**WHAT YOU ARE ASKED TO DO**: Check every line of the entries that follow, and copy the ones containing "chevron".

**Dataset entries**:
-=-=-

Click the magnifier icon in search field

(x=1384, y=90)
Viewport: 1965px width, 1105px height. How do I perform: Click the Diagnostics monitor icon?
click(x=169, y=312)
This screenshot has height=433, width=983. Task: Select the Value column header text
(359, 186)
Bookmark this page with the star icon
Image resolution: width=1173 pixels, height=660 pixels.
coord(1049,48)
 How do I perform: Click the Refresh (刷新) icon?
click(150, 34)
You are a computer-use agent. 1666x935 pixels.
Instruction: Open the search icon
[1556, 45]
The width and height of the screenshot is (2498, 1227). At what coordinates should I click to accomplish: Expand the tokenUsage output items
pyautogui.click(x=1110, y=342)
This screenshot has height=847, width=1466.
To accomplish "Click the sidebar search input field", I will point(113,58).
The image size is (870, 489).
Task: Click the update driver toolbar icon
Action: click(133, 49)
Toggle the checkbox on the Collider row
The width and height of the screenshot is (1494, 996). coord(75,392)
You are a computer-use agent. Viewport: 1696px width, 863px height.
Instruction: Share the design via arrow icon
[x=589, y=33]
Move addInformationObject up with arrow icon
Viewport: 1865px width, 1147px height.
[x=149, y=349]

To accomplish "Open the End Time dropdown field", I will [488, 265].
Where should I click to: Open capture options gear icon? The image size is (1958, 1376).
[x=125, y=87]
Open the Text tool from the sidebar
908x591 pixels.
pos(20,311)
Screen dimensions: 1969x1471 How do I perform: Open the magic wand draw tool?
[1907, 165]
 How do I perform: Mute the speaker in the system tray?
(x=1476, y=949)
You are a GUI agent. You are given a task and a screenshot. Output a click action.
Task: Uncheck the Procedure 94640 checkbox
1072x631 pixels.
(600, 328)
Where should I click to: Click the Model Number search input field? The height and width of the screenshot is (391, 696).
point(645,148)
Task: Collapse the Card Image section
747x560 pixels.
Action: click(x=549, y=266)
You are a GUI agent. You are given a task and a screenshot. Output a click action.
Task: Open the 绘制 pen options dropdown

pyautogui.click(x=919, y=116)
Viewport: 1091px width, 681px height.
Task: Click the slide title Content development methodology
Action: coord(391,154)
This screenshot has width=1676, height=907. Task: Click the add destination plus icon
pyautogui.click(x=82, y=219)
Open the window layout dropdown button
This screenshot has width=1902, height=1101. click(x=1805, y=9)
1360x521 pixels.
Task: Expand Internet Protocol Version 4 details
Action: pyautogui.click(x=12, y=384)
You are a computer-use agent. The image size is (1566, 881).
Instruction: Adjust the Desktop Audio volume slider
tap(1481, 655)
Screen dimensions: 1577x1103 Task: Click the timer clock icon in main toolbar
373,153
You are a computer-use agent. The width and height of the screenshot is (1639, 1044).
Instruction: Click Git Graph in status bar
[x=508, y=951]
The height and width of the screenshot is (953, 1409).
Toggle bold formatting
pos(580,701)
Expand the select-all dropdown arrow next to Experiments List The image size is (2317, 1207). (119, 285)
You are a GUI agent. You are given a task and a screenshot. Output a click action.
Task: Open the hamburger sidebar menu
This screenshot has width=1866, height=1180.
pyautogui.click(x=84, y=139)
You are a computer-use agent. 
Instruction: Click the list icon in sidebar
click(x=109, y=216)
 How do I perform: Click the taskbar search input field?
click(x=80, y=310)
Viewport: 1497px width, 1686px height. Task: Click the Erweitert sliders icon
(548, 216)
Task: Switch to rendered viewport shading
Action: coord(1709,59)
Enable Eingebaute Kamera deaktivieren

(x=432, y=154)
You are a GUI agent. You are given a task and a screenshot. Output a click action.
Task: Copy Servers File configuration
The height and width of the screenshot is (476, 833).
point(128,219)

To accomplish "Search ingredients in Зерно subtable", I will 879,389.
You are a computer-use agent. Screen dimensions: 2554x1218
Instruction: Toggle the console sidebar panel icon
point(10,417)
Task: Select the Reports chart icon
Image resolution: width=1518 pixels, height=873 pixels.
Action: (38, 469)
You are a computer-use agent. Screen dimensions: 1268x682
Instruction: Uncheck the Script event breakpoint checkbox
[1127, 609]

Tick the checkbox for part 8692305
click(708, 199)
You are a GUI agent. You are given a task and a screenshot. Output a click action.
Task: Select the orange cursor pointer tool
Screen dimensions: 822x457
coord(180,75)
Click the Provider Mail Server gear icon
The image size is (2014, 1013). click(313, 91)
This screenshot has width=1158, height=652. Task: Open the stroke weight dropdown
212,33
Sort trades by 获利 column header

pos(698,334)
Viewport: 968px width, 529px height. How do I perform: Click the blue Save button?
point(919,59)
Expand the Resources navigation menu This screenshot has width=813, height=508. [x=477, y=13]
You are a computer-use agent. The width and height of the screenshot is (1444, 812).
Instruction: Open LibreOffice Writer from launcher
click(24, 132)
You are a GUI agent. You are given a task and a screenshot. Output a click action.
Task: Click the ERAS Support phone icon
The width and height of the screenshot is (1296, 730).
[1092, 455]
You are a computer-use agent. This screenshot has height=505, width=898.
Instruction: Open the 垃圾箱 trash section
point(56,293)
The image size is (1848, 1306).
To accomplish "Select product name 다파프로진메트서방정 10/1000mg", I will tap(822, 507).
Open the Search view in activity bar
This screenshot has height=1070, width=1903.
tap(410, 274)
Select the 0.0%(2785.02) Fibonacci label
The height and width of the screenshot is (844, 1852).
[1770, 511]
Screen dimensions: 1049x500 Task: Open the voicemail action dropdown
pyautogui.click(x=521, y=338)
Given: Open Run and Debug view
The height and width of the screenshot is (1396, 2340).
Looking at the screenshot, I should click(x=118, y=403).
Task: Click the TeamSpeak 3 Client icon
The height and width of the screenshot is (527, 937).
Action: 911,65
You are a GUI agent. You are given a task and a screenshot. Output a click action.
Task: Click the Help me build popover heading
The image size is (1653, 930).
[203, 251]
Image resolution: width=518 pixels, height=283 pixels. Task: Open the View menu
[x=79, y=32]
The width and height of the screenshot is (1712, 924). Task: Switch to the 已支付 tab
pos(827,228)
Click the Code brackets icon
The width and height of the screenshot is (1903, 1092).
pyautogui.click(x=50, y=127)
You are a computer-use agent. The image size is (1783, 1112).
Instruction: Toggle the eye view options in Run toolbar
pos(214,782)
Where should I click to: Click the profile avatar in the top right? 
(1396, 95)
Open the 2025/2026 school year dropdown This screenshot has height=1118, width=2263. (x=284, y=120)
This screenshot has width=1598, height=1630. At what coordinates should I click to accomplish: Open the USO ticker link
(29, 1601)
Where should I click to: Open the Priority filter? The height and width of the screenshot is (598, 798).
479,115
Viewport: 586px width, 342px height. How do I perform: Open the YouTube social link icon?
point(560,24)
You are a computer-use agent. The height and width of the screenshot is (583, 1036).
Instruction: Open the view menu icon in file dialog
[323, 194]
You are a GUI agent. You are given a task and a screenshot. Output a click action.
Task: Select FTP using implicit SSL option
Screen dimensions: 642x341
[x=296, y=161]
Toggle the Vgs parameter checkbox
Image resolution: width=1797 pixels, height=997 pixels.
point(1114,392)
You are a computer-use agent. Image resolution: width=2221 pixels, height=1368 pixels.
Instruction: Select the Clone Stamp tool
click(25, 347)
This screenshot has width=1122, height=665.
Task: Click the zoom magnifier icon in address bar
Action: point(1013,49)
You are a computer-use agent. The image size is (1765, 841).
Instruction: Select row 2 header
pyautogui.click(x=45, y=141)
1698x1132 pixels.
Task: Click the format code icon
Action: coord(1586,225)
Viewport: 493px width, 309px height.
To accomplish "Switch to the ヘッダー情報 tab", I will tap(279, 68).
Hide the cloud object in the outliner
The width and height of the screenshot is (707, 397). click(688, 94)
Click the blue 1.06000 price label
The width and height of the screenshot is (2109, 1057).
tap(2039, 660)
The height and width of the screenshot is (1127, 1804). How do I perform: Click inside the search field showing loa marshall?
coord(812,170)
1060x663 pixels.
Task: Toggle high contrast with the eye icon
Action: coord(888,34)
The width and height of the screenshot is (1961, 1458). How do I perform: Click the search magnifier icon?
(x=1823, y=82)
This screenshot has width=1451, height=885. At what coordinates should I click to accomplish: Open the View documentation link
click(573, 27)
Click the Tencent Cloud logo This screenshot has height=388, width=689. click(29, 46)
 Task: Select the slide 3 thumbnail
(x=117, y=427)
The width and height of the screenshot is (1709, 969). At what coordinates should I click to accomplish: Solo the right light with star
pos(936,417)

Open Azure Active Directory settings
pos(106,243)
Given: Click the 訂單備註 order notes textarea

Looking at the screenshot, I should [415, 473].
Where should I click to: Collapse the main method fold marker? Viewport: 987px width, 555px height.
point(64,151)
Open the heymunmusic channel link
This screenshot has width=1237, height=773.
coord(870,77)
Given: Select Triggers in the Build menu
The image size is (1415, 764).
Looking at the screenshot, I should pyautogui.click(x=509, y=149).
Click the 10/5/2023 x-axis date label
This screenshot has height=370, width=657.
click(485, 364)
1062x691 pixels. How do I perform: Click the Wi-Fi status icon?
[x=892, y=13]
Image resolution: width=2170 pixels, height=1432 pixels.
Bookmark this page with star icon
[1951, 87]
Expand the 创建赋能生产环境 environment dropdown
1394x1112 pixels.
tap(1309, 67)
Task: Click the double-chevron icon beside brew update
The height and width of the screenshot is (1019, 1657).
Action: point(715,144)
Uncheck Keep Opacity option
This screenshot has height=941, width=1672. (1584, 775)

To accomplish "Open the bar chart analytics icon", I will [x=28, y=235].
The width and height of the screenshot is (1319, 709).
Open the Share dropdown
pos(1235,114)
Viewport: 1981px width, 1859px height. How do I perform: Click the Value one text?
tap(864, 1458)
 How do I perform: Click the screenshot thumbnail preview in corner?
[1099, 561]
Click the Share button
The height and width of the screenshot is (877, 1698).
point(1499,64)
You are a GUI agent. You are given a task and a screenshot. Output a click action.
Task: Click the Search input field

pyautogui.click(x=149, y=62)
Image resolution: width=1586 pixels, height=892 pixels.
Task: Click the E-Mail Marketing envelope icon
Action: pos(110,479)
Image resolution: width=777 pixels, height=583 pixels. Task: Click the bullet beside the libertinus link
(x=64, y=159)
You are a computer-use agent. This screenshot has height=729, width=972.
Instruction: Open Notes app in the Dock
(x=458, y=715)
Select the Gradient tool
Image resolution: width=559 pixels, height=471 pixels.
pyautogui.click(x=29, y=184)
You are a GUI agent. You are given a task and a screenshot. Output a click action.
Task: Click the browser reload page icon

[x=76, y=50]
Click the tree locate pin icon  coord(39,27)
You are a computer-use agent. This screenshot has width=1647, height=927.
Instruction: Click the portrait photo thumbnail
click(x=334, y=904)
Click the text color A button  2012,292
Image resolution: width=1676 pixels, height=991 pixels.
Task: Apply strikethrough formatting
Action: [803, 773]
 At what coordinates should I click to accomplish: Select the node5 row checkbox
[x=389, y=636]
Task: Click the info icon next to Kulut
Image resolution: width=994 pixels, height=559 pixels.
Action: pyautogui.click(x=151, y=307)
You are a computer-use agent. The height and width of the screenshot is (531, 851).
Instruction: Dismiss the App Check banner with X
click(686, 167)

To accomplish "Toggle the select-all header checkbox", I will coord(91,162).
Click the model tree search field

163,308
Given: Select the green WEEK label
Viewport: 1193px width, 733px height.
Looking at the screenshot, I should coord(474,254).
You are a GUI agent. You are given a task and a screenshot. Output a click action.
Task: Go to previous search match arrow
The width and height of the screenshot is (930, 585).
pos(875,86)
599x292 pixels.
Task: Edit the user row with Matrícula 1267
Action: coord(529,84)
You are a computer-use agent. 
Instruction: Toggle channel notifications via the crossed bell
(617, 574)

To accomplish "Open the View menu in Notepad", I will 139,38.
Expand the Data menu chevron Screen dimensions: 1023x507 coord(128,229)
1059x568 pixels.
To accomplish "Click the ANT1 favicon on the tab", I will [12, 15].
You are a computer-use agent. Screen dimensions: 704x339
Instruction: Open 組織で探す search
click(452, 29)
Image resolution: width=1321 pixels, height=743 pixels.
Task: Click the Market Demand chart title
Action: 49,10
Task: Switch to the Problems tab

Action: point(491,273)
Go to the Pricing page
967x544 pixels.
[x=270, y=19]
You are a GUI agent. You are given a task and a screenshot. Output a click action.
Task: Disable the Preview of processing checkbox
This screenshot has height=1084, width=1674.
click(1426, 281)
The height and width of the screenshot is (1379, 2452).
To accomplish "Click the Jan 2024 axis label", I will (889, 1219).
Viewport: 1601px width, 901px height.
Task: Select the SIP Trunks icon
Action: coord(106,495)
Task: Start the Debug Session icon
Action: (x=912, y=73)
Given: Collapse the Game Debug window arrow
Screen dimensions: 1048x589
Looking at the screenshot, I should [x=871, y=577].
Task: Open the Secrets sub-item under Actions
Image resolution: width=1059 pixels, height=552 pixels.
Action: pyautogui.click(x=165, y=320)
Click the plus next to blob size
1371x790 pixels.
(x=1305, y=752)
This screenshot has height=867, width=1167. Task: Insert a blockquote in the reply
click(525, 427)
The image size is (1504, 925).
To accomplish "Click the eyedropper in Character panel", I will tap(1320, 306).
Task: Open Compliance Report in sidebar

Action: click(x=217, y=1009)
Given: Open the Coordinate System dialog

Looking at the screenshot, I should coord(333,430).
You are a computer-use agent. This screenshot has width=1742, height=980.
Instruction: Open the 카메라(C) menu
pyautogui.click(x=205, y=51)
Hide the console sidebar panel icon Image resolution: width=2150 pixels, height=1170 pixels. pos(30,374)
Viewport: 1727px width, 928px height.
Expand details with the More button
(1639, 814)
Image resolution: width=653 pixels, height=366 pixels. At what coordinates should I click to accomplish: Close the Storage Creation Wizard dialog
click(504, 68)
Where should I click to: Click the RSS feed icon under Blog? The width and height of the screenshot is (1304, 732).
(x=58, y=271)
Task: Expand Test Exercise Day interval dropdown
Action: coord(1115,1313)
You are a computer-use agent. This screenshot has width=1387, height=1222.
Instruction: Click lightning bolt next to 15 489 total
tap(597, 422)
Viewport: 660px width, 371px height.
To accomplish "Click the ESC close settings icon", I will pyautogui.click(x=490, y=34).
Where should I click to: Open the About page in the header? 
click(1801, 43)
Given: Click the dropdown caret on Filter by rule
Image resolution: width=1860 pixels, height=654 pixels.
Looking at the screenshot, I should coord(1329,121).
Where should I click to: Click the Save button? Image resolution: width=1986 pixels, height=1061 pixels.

-=-=-

**WRITTEN SOLUTION**:
Task: Click the double-chevron icon beside brew update
Expand the Data menu chevron Screen dimensions: 1023x507 coord(128,229)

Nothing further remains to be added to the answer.